* _Extracted text_
Avoid injury and get ready for your workout with these warm-ups
A balanced warm-up routine can make all the difference in the effectiveness of your workout. Warming up helps prevent injury and gets your muscles ready to perform at their optimum, while raising your heart-rate helps boost your cardio effectiveness and weight-loss. A good warm-up should include a mix of mobility drills, pulse-raisers and flexibility.
This excerpt from LA Fitness takes us through some useful warm-ups to get any workout going.
Rotations and dynamic stretches prepare the joints for exercise. You’ll improve range of movement and reduce the risk of strain or injury.
Neck rolls – the first step to maintaining good posture throughout your workout. Slowly roll your neck clockwise for 30-60 seconds, then change direction. If you’re prone to stiffness, repeat this exercise regularly.
Leg swings – side-to-side and front-to-back – are the easiest way to prepare hip joints for exercise. Perform 10 in each direction, ensuring that the hip initiates movement.
Trunk twists – facing forward with feet hip-width apart, twist the upper body to one side. Keep your hands on your hips to ensure the pelvis remains stationary throughout 10 rotations per side.
Usually performed on a cardio machine, these exercises warm your muscles, protecting them from shock during the main workout. Improved circulation and oxygenation helps all of your muscles perform better – including your heart.
Jogging – jogging is an easy way to raise your heart rate without fatiguing.
Cycling – it takes a certain level of cycling endurance to warm up on an exercise bike – if you feel the burn in your legs before reaching your target heart rate, switch machines!

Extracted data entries

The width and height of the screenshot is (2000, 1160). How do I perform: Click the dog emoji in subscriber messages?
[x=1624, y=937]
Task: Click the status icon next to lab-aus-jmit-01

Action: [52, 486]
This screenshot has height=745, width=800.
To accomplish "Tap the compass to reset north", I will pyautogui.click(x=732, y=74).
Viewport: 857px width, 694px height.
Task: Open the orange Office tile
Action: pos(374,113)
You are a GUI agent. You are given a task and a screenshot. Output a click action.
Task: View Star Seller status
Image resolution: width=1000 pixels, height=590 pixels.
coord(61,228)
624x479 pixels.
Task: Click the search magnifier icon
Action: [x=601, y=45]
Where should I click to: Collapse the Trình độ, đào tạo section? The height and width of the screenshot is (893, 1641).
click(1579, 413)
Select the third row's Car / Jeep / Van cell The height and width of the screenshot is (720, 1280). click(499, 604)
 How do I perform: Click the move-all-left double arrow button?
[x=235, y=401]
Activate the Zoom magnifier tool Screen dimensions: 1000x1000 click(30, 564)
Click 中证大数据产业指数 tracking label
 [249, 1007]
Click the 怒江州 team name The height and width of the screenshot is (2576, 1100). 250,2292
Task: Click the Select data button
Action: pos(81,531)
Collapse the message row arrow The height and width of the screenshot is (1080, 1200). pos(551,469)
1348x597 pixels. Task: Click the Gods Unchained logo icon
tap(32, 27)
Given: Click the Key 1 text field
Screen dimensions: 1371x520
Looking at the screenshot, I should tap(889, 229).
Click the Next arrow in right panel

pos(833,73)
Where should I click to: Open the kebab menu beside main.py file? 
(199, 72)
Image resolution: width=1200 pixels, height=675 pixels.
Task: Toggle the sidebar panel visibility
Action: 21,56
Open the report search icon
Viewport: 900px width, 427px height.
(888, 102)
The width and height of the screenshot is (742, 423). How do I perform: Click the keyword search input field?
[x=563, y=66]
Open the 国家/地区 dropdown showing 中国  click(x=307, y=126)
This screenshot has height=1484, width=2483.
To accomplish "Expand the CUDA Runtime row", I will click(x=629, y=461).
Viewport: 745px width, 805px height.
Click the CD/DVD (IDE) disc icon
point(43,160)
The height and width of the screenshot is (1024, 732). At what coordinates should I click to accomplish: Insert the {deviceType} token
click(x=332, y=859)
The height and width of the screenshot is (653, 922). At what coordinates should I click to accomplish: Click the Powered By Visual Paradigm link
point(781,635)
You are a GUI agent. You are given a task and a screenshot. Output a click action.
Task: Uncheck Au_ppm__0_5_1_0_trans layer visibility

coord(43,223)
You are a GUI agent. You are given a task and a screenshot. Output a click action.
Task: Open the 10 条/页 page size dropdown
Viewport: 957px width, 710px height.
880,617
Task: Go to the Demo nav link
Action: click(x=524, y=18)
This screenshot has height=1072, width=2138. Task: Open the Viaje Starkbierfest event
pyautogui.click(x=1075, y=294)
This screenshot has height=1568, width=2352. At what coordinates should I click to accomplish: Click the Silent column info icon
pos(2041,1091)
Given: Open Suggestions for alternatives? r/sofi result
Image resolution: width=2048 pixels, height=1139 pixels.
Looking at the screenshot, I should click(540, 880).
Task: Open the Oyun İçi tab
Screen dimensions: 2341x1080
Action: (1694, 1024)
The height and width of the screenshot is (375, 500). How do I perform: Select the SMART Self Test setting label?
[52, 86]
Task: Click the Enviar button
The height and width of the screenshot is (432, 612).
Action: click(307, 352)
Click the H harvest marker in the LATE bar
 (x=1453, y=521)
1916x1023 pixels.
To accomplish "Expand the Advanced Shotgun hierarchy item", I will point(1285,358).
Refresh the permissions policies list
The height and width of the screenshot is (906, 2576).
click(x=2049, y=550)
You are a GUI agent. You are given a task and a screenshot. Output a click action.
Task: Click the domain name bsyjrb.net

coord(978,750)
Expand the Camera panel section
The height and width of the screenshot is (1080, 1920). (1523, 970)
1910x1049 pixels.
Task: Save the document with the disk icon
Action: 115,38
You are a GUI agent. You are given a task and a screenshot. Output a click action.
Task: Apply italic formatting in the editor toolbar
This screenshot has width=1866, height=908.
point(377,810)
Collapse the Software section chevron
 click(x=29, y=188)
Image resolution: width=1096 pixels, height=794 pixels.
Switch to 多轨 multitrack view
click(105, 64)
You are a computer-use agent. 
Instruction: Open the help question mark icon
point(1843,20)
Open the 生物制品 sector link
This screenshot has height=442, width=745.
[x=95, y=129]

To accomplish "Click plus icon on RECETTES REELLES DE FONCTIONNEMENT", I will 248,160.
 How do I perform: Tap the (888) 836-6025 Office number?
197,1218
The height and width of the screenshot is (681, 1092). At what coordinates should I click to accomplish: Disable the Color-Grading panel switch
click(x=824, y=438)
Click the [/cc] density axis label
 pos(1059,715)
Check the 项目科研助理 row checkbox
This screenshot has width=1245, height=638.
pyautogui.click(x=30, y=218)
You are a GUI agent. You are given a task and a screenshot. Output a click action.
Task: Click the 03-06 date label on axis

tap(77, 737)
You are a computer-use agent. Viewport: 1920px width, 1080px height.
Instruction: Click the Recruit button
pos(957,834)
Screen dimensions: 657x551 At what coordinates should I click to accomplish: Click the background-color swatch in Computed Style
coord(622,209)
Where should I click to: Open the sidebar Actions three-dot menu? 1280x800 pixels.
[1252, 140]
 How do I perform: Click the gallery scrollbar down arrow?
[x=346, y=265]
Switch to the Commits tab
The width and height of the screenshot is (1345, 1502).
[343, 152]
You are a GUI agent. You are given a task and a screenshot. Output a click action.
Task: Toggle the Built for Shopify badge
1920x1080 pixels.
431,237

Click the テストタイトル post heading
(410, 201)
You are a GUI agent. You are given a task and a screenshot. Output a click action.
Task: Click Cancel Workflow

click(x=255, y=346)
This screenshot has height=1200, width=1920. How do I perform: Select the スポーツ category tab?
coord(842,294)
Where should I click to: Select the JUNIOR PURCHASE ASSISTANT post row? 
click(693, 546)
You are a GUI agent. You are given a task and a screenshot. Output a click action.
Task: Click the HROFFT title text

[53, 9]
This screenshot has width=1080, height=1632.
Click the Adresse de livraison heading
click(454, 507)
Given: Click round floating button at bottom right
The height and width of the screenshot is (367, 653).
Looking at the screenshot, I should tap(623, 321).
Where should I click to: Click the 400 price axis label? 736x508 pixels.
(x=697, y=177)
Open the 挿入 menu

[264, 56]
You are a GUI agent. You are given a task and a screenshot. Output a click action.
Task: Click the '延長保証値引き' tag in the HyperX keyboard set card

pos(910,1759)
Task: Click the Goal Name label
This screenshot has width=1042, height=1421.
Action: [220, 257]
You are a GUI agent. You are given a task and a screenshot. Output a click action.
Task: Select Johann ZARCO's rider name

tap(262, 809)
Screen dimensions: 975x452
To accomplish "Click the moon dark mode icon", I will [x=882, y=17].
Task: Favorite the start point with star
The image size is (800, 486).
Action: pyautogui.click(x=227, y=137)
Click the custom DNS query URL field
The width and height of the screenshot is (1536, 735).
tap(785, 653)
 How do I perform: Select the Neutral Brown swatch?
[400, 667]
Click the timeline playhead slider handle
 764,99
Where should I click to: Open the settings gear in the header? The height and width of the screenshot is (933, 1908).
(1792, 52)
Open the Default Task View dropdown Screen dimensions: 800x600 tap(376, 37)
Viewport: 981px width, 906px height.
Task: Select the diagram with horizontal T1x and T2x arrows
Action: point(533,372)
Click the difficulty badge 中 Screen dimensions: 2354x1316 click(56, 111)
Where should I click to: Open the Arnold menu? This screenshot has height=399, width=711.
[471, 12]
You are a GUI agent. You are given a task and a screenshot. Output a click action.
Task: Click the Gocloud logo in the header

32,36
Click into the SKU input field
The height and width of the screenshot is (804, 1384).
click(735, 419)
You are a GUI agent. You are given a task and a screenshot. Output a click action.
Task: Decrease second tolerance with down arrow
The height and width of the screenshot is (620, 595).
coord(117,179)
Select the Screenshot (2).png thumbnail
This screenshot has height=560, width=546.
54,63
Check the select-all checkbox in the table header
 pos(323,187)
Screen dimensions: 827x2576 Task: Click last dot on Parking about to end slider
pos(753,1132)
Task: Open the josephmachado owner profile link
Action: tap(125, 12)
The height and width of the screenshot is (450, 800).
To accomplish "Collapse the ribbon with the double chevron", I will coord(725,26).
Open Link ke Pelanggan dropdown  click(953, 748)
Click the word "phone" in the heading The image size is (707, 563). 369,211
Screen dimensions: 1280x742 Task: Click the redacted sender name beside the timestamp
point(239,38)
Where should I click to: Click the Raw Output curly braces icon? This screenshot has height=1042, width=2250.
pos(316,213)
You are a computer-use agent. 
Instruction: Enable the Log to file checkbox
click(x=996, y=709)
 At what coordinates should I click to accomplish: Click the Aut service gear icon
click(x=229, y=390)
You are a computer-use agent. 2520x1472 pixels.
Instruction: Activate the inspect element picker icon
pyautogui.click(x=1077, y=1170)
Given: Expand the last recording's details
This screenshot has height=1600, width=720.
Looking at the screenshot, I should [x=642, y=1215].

* _What to work on_
Carry on the piece about warm-up exercises, beginning directly after its final sentence. These records are independent material and bear no relation to the text about warm-ups.

* _Solved exercise_
Swimming – begin with a slow front crawl to engage all the major muscle groups.
Rowing – this is one of the best pulse raisers to prepare for any kind of workout. The rower engages your full body, and it’s easy to gradually increase your speed throughout the warm up.
These exercises keep the muscles warm, preparing them for exercise by introducing movements that will be repeated throughout the main workout, reducing the risk of strain.
Squat stands – with hands raised above your head, squat until thighs are parallel to the ground before returning to full height.
Walking lunges – ideal for runners, these improve range of motion and blood flow to the legs.
Arm circles – simple but effective, small or large circles mobilise your shoulder joints and warm the surrounding muscles.
Bronwen Bartlett is a freelance writer, children’s book author, virtual agency director and performing bellydancer from South Africa. When she isn’t bent over a keyboard, frantically crafting articles and stories, or touting the benefits of moving away from traditional offices into virtual spaces, she can usually be found hiking a mountain with her partner and their dogs, or trying to master rib-cage isolation patterns. You can follow her personal blog or her company blog. Her first published children’s book, Callum and the Tiger, can be found on Amazon.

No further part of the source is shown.